● INSTRUCTIONS FOR THE TASK: Write the data out again exactly, dropping any images it holds.

(DATA Opens)

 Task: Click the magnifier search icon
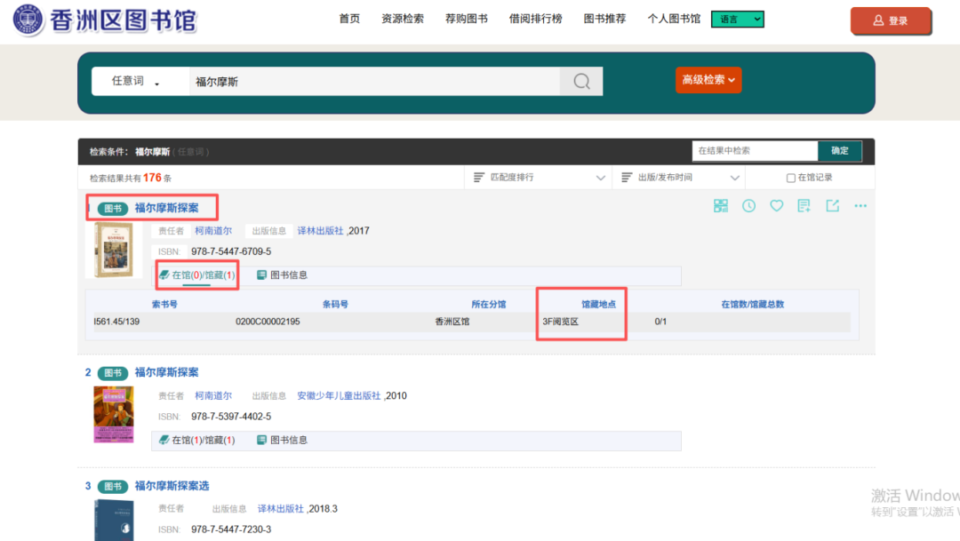click(x=581, y=82)
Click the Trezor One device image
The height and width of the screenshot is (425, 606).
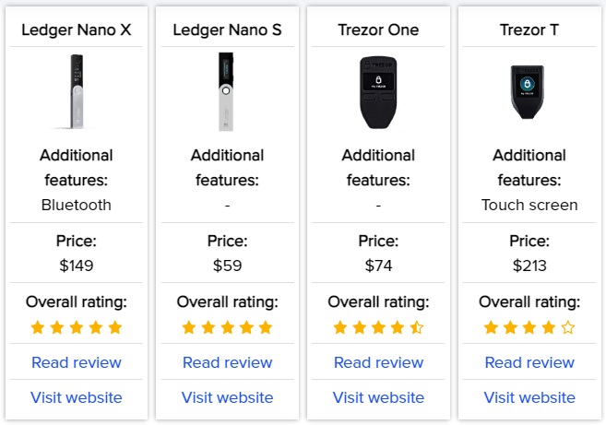pos(378,92)
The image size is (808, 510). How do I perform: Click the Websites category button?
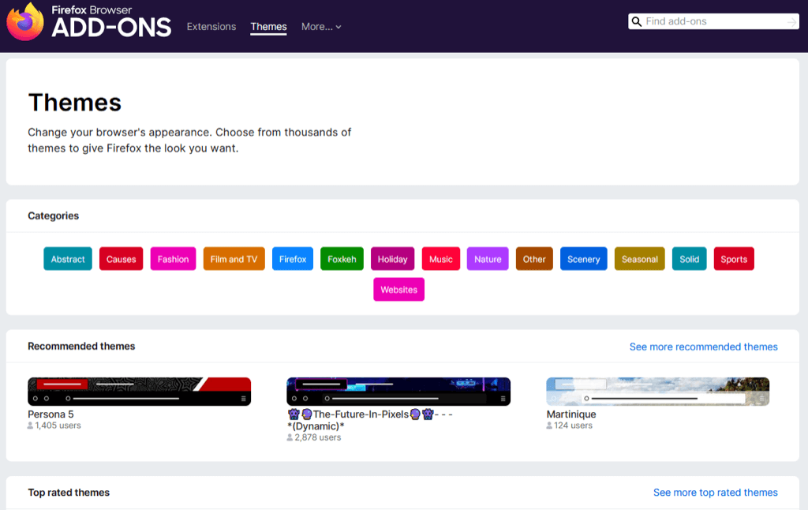[398, 290]
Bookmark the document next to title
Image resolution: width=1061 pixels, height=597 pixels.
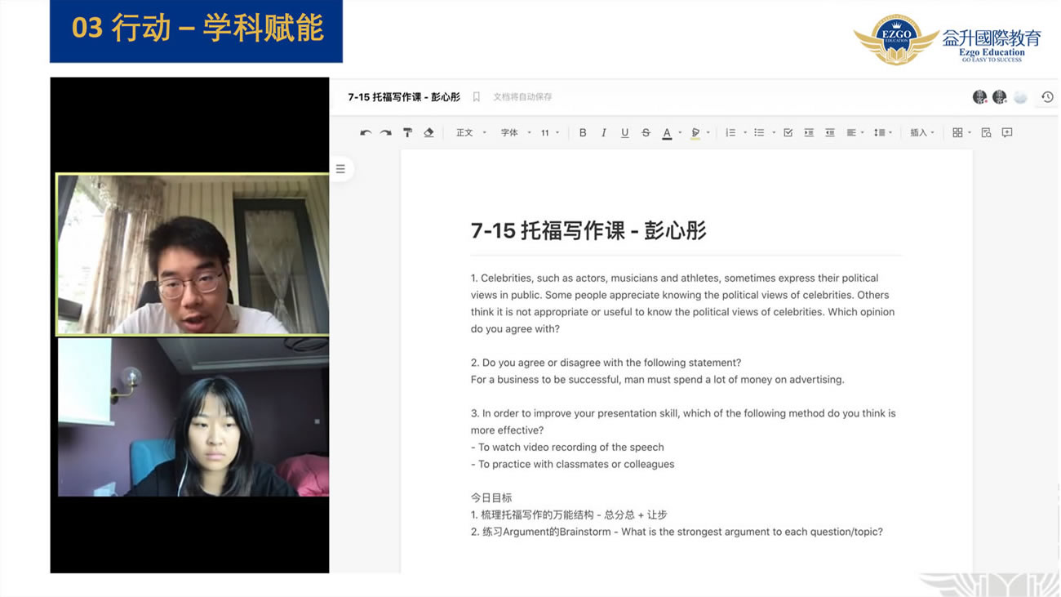point(477,97)
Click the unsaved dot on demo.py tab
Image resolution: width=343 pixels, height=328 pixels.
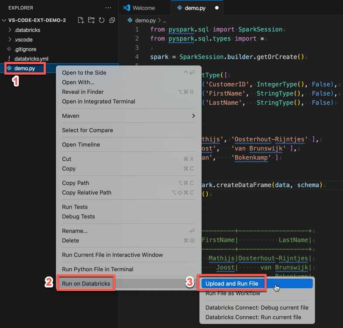(x=217, y=8)
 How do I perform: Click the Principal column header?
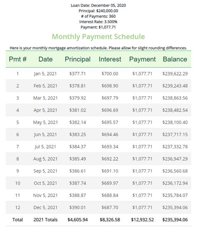pyautogui.click(x=78, y=59)
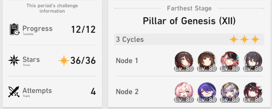This screenshot has height=109, width=272.
Task: Click the Farthest Stage heading
Action: click(x=189, y=8)
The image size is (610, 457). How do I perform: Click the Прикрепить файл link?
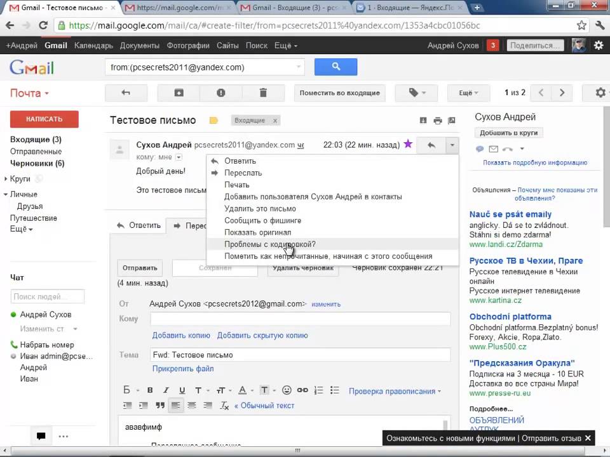click(183, 369)
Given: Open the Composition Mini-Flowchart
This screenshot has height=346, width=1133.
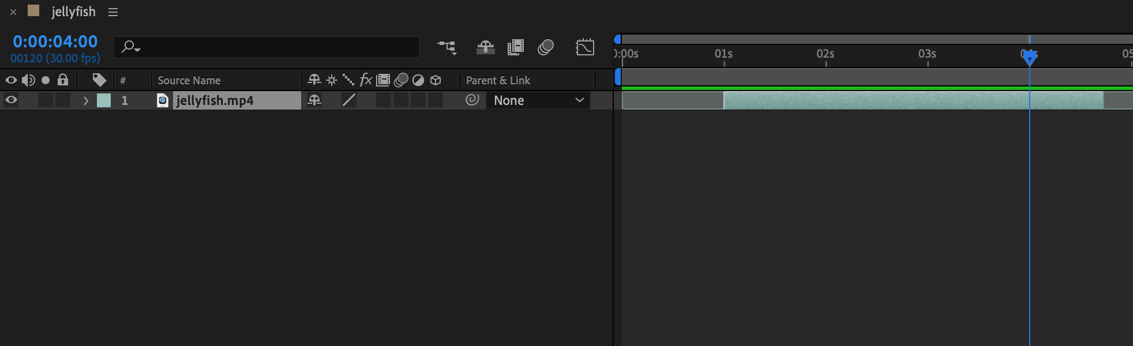Looking at the screenshot, I should point(447,47).
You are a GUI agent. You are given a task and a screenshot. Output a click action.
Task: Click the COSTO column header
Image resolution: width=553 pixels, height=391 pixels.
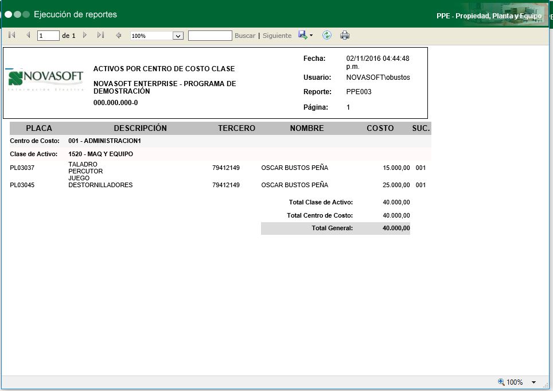(380, 128)
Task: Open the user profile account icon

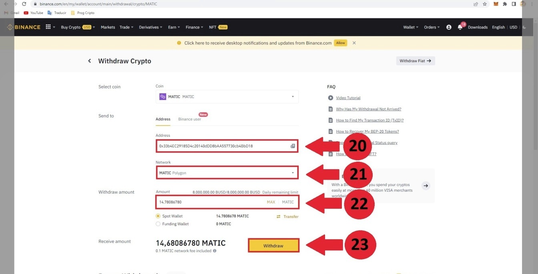Action: click(449, 27)
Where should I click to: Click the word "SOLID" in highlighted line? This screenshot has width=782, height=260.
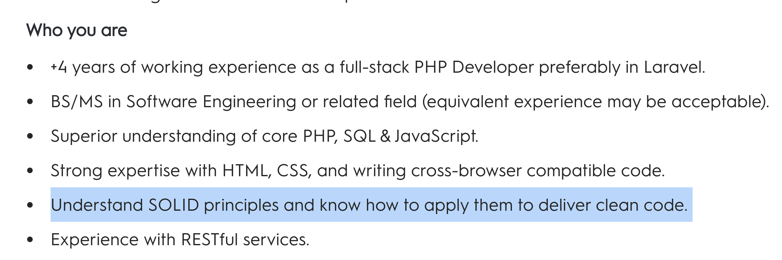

(DATA Closes)

● ANSWER:
 Task: Click the magnifier search icon
click(x=581, y=82)
Click the Trezor One device image
The height and width of the screenshot is (425, 606).
pos(378,92)
The image size is (808, 510). How do I perform: Click the Websites category button?
[398, 290]
Bookmark the document next to title
Image resolution: width=1061 pixels, height=597 pixels.
point(477,97)
Click the unsaved dot on demo.py tab
Image resolution: width=343 pixels, height=328 pixels.
(x=217, y=8)
 How do I perform: Click the Principal column header?
pyautogui.click(x=78, y=59)
This screenshot has height=109, width=272.
Task: Click the Farthest Stage heading
Action: click(x=189, y=8)
The image size is (610, 457). How do I perform: Click the Прикрепить файл link?
click(183, 369)
Given: Open the Composition Mini-Flowchart
This screenshot has height=346, width=1133.
Looking at the screenshot, I should point(447,47).
You are a GUI agent. You are given a task and a screenshot. Output a click action.
Task: Click the COSTO column header
Image resolution: width=553 pixels, height=391 pixels.
(380, 128)
Task: Open the user profile account icon

Action: click(449, 27)
Where should I click to: Click the word "SOLID" in highlighted line? This screenshot has width=782, height=260.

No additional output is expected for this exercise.